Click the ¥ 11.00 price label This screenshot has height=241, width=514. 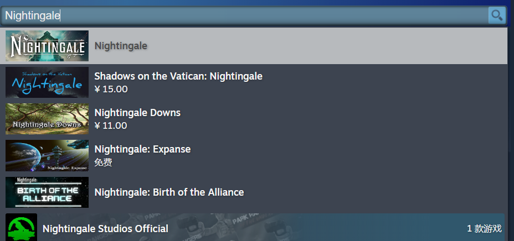click(111, 125)
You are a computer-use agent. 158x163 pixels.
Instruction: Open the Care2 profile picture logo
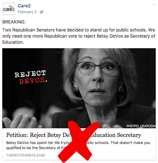click(9, 9)
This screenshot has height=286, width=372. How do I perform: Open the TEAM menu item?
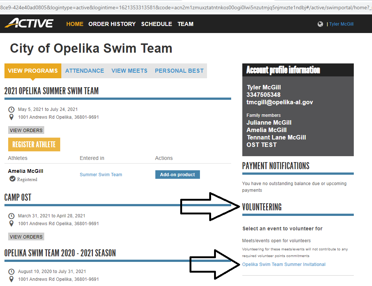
☆ ☆ ☆
▶ _Aim of the exercise_:
Retype the listing, beginning at the line that contains "You are a computer-use agent. 158x163 pixels." and running through the end, and omit the pictures.

▶ _Task solution_:
You are a computer-use agent. 158x163 pixels.
Instruction: Open the Care2 profile picture logo
click(9, 9)
This screenshot has height=286, width=372. How do I perform: Open the TEAM menu item?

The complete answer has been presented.